Они кончили спорить уже у околицы, где Шах остановился, дожидаясь отставших госпожу фон Карайон и тетушку Маргариту.
Как только те подошли, он предложил руку госпоже фон Карайон и теперь уже ее повел обратно к гостинице.
Виктуар растерянно смотрела им вслед; как, даже без извинения, совершил он этот быстрый обмен? «Что это было?» Она изменилась в лице, ибо внезапное подозрение заставило ее ответить на ею же поставленный вопрос.
О том, чтобы снова отдохнуть на площадке перед гостиницей, не могло быть и речи; впрочем, они легко и даже охотно от этого отказались, так как ветер, не прекращавшийся весь день, подул с северо-запада, и сразу заметно похолодало.
Тетушка Маргарита попросилась на переднее сиденье, «чтобы ветер не дул в лицо».
Никто с ней не спорил.
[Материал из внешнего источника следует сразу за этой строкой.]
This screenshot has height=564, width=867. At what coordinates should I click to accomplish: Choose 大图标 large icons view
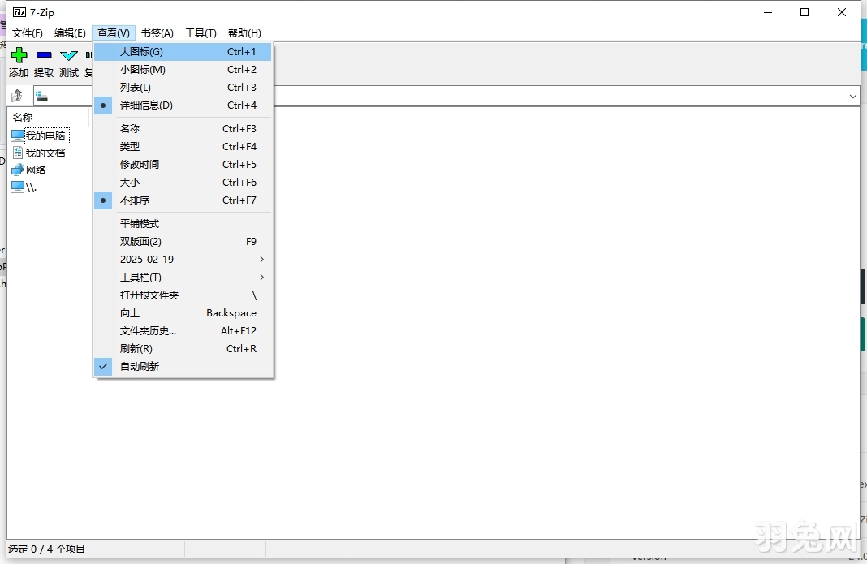pos(141,51)
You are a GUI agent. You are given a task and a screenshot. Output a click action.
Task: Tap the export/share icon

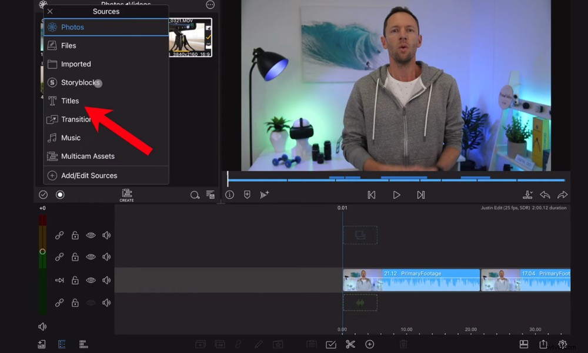542,344
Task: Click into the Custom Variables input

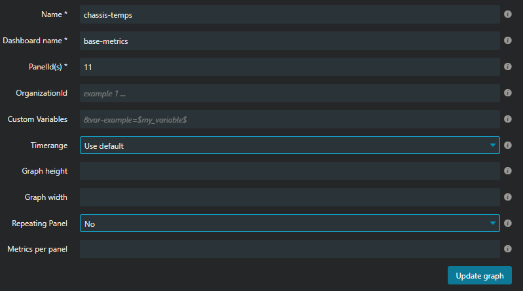Action: pos(289,119)
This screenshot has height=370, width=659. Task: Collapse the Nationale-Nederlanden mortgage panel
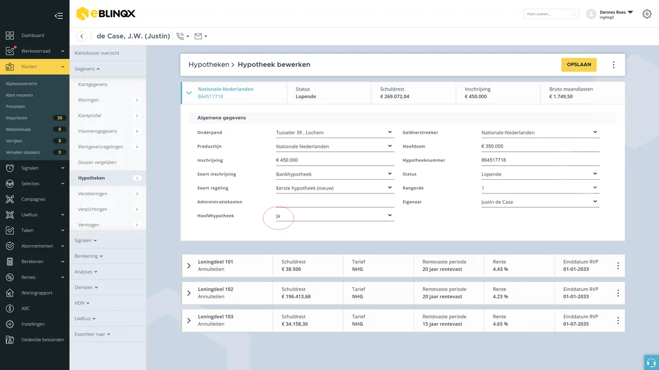coord(189,93)
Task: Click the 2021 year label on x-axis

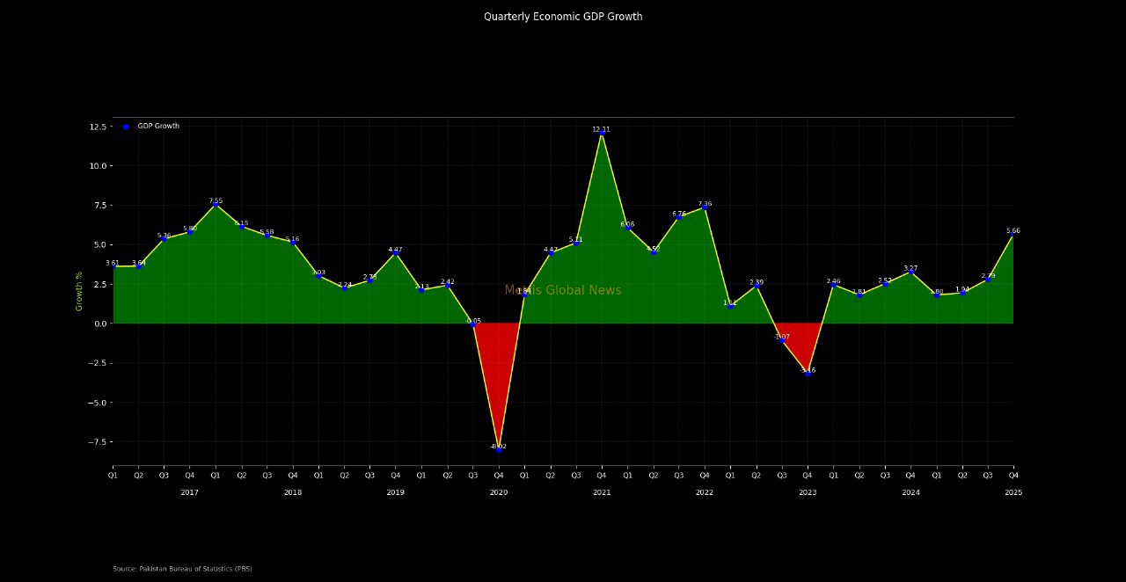Action: [602, 493]
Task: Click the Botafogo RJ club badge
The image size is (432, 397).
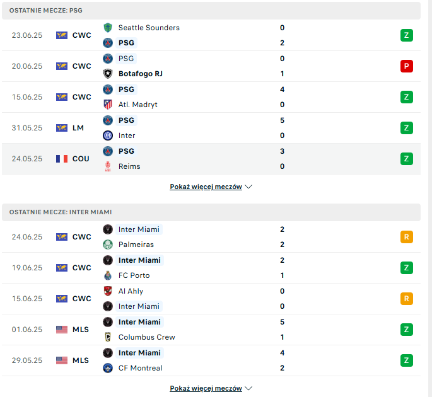Action: 108,74
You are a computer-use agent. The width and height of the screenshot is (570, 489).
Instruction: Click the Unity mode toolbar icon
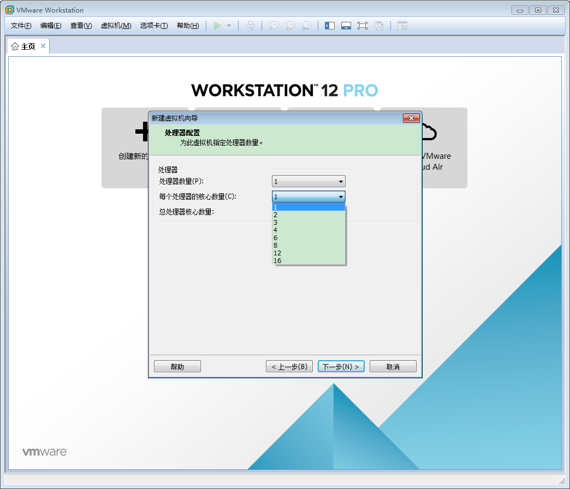pyautogui.click(x=379, y=26)
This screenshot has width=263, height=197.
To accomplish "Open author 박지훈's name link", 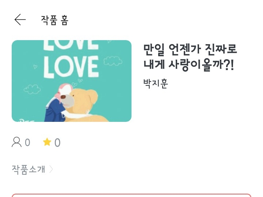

Она уселась на свою скамеечку, и покуда каждый в молчании размышлял о том, что дала ему сегодняшняя прогулка, экипаж все быстрее катился к городу.
Сумерки уже сгустились над ним, когда они стали подниматься на Крейцберг, и лишь купола обеих жандармских башен высились над сизой дымкой.
Глава пятая ВИКТУАР ФОН КАРАЙОН - ЛИЗЕТТЕ ФОН ПЕРБАНДТ
«Берлин, 3 мая.
Ma chere Lisette![19]
Как рада я была получить от тебя весточку, да еще такую добрую. Конечно, ничего другого я и не ждала. Мне мало доводилось видеть мужчин, являющих собою столь верный залог счастья, как твой супруг. Здоровый, благожелательный, скромный, с таким запасом знаний и просвещенности, каковой исключает опасное «чересчур» или «маловато». При этом «чересчур», пожалуй, еще опаснее. Ибо молодые женщины склонны требовать: «У тебя не должно быть других богов, кроме меня!» Я чуть ли не ежедневно наблюдаю это у Ромбергов, Мари не очень-то благодарна своему умному и достойному супругу за то, что политика и французские газеты заставляют его забывать о визитах и нарядах.
Единственное, что меня встревожило, это твоя новая родина. Мазуры всегда представлялись мне сплошным гигантским лесом с сотнями болот и озер. Вот мне и подумалось, как бы это новое отечество не повергло тебя в меланхолическую мечтательность, которая может положить начало тоске по родине, а не то даже печали и слезам. Ведь тут и мужчина испугается, говорила я себе. Вдруг, к великой моей радости, я узнаю, что ты избегла и этой опасности и что березы, растущие вкруг твоего замка, веселые и нарядные, как на троицу, а не плакучие кладбищенские березы. A propos[20], хорошо бы ты, при случае, объяснила мне, что это за напиток березовый. Меня давно уже разбирает любопытство, но попробовать его мне пока что так и не довелось.
Ну а теперь расскажу тебе о нас. Ты участливо расспрашиваешь меня обо всем и обо всех, хочешь даже услышать о последней принцессе тети Маргариты и о новой путанице с именами. Как раз об этом я могу тебе поведать, ибо не прошло и трех дней, как нас до глубины души потрясла пресловутая путаница.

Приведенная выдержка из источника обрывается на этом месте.